Re: Vector distance within a cluster

Posted by Ted Dunning <te...@gmail.com>.
Always good to test, but I think that euclidean distance with L_1
regularization is probably more interesting.

On Mon, Mar 4, 2013 at 12:00 PM, Chris Harrington <ch...@heystaks.com>wrote:

> So if I'm understanding what you are saying is, simply put, that I should
> investigate the use L_1 as my distance measure during my measuring of
> vector distance within a cluster?
>
>
> On 1 Mar 2013, at 16:24, Ted Dunning wrote:
>
> > What Sean says is just right, except that I was (telegraphically) getting
> > at a slightly different point with L_1:
> >
> > On Wed, Feb 27, 2013 at 7:23 AM, Chris Harrington <chris@heystaks.com
> >wrote:
> >
> >> Is L_1 regularization the same as manhattan distance?
> >>
> >
> > L_1 metric is manhattan distance, yes.
> >
> > L_1 regularization of k-means refers to something a little bit different.
> >
> > The idea with regularization is that you add some sort of penalty to the
> > function you are optimizing.  This penalty pushes the optimization
> toward a
> > solution that you would prefer on some other grounds than just the
> > optimization alone.  Regularization often helps in solving
> underdetermined
> > systems where there are an infinite number of solutions and we have to
> pick
> > a preferred solution.
> >
> > There isn't anything that says that you have to be optimizing the same
> kind
> > of function as the regularization.  Thus k-means, which is inherently
> > optimizing squared error can quite reasonably be regularized with L_1
> (sum
> > of the absolute value of the centroids' coefficients).
> >
> > I haven't tried this at all seriously yet.  L_1 regularization tends to
> > help drive toward sparsity, but it is normally used in convex problems
> > where we can guarantee a findable global optimum.  The k-means problem,
> > however, is not convex so adding the regularization may screw things up
> in
> > practice.  For text-like data, I have a strong intuition that the
> idealized
> > effect of L_1 should be very good, but the pragmatic effect may not be so
> > useful.
>
>

Re: Vector distance within a cluster

Posted by Chris Harrington <ch...@heystaks.com>.
So if I'm understanding what you are saying is, simply put, that I should investigate the use L_1 as my distance measure during my measuring of vector distance within a cluster?

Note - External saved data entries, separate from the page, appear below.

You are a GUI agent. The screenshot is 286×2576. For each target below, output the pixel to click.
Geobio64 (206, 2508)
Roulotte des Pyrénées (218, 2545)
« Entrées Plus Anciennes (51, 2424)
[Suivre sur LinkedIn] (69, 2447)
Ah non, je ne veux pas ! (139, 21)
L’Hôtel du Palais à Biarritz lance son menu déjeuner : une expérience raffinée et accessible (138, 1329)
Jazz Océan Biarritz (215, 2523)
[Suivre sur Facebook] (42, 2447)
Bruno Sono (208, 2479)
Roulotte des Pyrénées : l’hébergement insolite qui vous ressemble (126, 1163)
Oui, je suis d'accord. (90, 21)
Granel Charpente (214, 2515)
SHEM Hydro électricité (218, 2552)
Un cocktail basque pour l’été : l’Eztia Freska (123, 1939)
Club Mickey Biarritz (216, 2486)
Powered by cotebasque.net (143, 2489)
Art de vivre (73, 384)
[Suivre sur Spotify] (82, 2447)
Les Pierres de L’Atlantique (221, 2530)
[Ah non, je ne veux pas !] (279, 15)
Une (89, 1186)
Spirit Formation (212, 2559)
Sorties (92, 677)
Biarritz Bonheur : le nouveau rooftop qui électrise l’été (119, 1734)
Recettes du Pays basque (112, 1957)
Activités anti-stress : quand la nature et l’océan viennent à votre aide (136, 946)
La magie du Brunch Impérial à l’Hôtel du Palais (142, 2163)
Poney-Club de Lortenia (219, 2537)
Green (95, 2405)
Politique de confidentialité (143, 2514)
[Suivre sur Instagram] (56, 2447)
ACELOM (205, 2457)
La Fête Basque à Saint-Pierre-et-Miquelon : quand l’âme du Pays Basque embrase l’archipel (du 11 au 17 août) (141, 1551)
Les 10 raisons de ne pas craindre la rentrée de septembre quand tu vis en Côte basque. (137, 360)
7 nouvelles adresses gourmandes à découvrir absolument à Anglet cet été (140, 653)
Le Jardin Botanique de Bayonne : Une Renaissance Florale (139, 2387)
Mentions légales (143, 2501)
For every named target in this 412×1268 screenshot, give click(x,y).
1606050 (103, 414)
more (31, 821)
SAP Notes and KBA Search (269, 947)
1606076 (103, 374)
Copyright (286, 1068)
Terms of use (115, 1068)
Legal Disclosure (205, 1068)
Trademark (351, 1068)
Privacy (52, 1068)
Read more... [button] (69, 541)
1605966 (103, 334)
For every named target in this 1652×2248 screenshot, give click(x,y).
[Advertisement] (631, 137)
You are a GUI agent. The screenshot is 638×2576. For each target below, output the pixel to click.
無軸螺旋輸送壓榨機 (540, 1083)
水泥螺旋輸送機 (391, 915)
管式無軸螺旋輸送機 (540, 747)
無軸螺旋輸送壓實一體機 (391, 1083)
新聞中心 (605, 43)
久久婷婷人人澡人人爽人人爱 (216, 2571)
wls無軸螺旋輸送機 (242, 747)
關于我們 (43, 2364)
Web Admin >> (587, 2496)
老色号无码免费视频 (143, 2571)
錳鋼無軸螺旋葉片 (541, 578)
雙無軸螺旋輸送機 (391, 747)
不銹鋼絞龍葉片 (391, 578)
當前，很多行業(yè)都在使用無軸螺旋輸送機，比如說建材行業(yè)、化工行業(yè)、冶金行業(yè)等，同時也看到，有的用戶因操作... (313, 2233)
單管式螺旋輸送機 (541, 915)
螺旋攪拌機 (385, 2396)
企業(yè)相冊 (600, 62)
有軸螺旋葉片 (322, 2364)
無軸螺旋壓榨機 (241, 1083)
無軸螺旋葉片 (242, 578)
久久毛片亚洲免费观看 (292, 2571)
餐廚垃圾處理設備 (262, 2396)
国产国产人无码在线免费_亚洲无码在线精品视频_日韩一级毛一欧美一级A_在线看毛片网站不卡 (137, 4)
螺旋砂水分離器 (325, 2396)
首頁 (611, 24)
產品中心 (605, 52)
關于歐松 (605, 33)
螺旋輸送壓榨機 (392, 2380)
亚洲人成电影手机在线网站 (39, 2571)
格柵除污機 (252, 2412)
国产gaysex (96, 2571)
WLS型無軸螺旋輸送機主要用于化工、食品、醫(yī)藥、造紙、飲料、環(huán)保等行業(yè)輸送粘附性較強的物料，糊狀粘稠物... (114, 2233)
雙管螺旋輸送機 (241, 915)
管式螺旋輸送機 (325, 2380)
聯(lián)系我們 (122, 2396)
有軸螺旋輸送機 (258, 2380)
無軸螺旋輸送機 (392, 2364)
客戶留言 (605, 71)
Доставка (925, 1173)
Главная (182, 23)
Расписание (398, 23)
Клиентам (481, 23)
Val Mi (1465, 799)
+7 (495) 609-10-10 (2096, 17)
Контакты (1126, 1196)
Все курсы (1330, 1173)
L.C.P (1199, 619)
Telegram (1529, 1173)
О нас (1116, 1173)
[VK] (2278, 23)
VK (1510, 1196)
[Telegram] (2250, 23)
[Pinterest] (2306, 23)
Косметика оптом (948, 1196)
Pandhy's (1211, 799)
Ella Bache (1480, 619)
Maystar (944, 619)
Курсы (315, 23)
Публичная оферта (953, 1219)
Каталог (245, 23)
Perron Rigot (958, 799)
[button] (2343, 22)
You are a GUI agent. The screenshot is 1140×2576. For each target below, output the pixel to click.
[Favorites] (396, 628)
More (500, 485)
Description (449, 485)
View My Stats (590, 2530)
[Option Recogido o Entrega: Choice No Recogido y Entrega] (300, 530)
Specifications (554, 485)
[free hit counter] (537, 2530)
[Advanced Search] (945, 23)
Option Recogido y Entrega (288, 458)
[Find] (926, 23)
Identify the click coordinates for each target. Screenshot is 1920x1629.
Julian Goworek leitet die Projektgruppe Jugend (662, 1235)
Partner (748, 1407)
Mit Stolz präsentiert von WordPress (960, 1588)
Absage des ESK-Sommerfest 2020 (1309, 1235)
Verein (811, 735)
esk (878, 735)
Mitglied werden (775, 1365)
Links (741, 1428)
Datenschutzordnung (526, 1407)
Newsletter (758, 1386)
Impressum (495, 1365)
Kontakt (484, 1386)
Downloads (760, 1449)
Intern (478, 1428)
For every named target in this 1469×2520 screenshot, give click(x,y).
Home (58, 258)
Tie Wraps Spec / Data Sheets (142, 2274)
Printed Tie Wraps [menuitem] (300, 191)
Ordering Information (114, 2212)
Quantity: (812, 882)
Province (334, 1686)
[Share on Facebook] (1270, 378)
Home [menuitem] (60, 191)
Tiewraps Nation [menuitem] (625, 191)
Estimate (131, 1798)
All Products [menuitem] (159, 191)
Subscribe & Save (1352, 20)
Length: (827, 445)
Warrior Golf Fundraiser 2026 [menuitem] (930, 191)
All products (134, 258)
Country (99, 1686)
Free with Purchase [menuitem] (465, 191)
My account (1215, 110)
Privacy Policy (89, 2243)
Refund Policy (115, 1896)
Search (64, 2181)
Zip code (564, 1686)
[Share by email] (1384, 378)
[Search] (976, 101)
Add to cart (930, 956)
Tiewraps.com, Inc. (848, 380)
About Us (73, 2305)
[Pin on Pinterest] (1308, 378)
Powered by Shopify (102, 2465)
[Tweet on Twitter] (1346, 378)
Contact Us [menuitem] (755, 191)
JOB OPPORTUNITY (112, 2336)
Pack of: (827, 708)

On 1 Mar 2013, at 16:24, Ted Dunning wrote:

> What Sean says is just right, except that I was (telegraphically) getting
> at a slightly different point with L_1:
> 
> On Wed, Feb 27, 2013 at 7:23 AM, Chris Harrington <ch...@heystaks.com>wrote:
> 
>> Is L_1 regularization the same as manhattan distance?
>> 
> 
> L_1 metric is manhattan distance, yes.
> 
> L_1 regularization of k-means refers to something a little bit different.
> 
> The idea with regularization is that you add some sort of penalty to the
> function you are optimizing.  This penalty pushes the optimization toward a
> solution that you would prefer on some other grounds than just the
> optimization alone.  Regularization often helps in solving underdetermined
> systems where there are an infinite number of solutions and we have to pick
> a preferred solution.
> 
> There isn't anything that says that you have to be optimizing the same kind
> of function as the regularization.  Thus k-means, which is inherently
> optimizing squared error can quite reasonably be regularized with L_1 (sum
> of the absolute value of the centroids' coefficients).
> 
> I haven't tried this at all seriously yet.  L_1 regularization tends to
> help drive toward sparsity, but it is normally used in convex problems
> where we can guarantee a findable global optimum.  The k-means problem,
> however, is not convex so adding the regularization may screw things up in
> practice.  For text-like data, I have a strong intuition that the idealized
> effect of L_1 should be very good, but the pragmatic effect may not be so
> useful.